These observations lead to a couple of quick insights. First, we should expect most sequence sets to contain (at least some) nonindependence. Second, nonindependence will be unevenly distributed. As Felsenstein predicted, every comparative study (and, hence, BFMs) will be at risk of influence from nonindependence. Significantly, nonindependence will be influenced by evolutionary history (i.e., heterogeneity in diversification over time) and sampling (i.e., heterogeneity in data collection).
Nonindependence is an expected problem for BFMs. Exactly how and to what extent this should affect BFMs is unclear, at least from first principles. Luckily, nonindependence can leave signatures. Affected ML models may possess data leakage and performance biases (among other features). How present are these signatures in BFMs?
Data leakage occurs when a training dataset has information intended to be restricted to its accompanying test set [20][21]. Information that was supposed to be off limits is learned, leading to overly optimistic error estimates and a tendency toward overfitting [22]. Nonindependence influences data leakage via pseudoreplication; similar (or identical) data points may enter training and test splits.
A recent paper by [23] looked at whether data leakage affects protein language model (pLM) pretraining. The authors assess the effects of two data split strategies on protein thermostability prediction by the popular pLM ESM2 [24]. One strategy to control leakage is to avoid the overlap of pretraining and test sets. The other employs a popular, clustering-based naive split approach. The naive split produced higher performance across the board [23], suggesting that ESM2 can use leakage to boost performance on this task.

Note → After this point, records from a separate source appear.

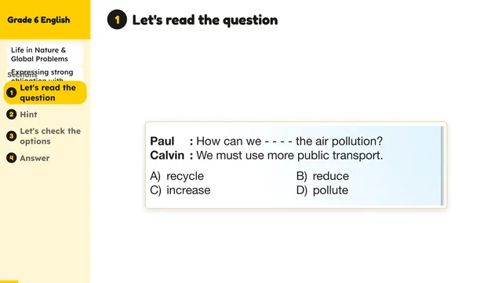Click Paul's question line with the blank
The height and width of the screenshot is (283, 502).
(x=267, y=142)
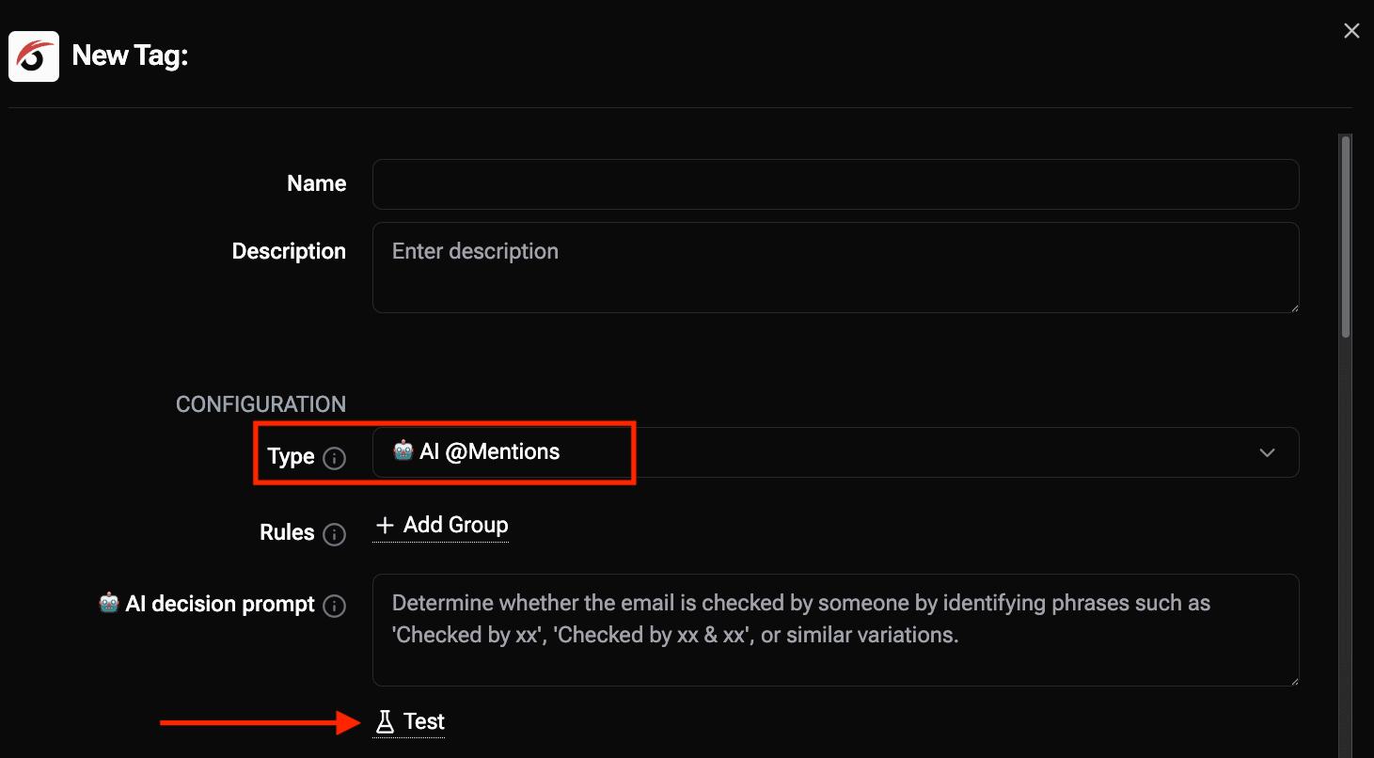The height and width of the screenshot is (758, 1374).
Task: Click the Description box resize handle
Action: click(1294, 308)
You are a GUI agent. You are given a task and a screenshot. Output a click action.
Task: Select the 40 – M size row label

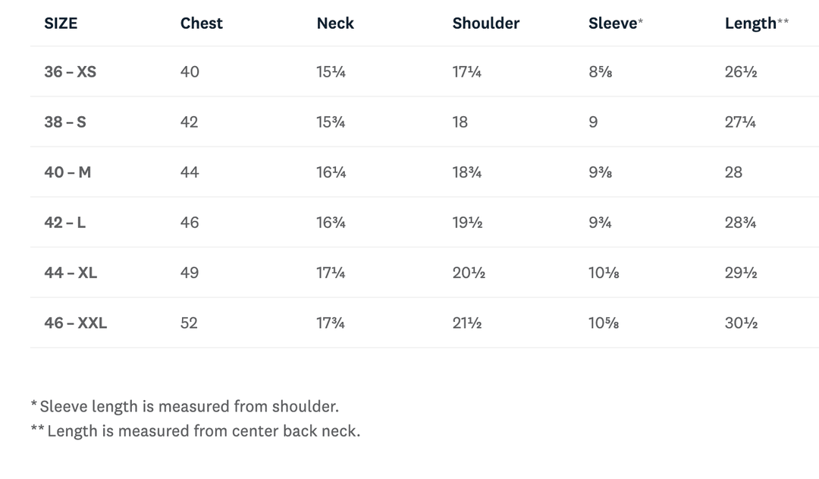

Bhatnagar et al. performed a similar test with ProGen3 [7]. Here, the authors admirably wanted to control for biases in their training data distribution. They used four schemes to balance training data, ranging from relaxed to stringent sequence similarity-based filtering [7]. In this framework, stringency is a proxy for the likelihood of data leakage. The relaxed filtering scheme allows the most sequence similarity between the training and test sets. The stringent scheme allows the least. Models were trained on each scheme and assessed using three different validation sets: sequences with 30%, 50%, and 90% similarity to the training data. Across the board, model performance was better for schemes where more sequences were shared between training/test splits [7]. Notably, the disparity between the relaxed and stringent schemes increased with validation set similarity: the difference in model losses between these schemes was 0.076 at 30% similarity, 0.105 at 50%, and 0.329 at 90%. The best-performing model was the least stringent scheme, predicting sequences with 90% similarity to its training set. Like ESM2, ProGen3 can leverage training/test similarity to boost performance.
Signs of data leakage aren’t restricted to pLMs. Recent work has also pointed out leakage in applications using AlphaFold structural predictions [25], protein–protein interaction inference [26], and genomic language models (gLMs) [27], among others [28].
Even without data leakage, models can display preferential biases toward specific data patterns. More abundant data elements (e.g., highly conserved sequences or a well-represented species) can influence model learning and generate detectable performance biases. When present, there should be a traceable relationship between the distribution of the training data structure and the model output.
Multiple recent reports have connected pLM biases with the structure of their training data. For example, Gordon et al. 2024 [29] found that a preference for specific protein sequences during pretraining influenced the performance of ESM2 on various fitness prediction tasks. This preference couldn’t be explained by model architecture alone. Instead, the authors note a substantial role for “user-level bias in curation of training data” [29]. What ESM2 could learn, and ultimately deem biologically plausible, was influenced by the randomness of data collection and latent evolutionary relationships.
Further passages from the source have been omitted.